───── SUPPLIED RECORDS

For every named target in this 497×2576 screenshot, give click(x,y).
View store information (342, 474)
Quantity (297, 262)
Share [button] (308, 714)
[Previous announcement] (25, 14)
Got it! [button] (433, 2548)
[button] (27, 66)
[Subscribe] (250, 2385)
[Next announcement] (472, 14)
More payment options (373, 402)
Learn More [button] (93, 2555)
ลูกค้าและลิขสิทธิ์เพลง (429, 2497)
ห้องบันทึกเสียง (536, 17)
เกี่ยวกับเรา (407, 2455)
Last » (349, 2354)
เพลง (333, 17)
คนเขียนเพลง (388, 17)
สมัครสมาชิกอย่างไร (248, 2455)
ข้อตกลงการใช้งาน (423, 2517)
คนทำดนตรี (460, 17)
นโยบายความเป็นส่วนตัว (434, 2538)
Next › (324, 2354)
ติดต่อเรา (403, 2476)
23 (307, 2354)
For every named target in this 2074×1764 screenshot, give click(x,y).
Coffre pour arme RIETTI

──────────

> [WHAT YOU HAVE TO DO]: Please retype all of the lines above exactly as they stand.

> [EXERCISE OUTPUT]:
For every named target in this 497×2576 screenshot, give click(x,y).
View store information (342, 474)
Quantity (297, 262)
Share [button] (308, 714)
[Previous announcement] (25, 14)
Got it! [button] (433, 2548)
[button] (27, 66)
[Subscribe] (250, 2385)
[Next announcement] (472, 14)
More payment options (373, 402)
Learn More [button] (93, 2555)
ลูกค้าและลิขสิทธิ์เพลง (429, 2497)
ห้องบันทึกเสียง (536, 17)
เกี่ยวกับเรา (407, 2455)
Last » (349, 2354)
เพลง (333, 17)
คนเขียนเพลง (388, 17)
สมัครสมาชิกอย่างไร (248, 2455)
ข้อตกลงการใช้งาน (423, 2517)
คนทำดนตรี (460, 17)
นโยบายความเป็นส่วนตัว (434, 2538)
Next › (324, 2354)
ติดต่อเรา (403, 2476)
23 (307, 2354)
For every named target in this 2074×1764 screenshot, give click(x,y).
Coffre pour arme RIETTI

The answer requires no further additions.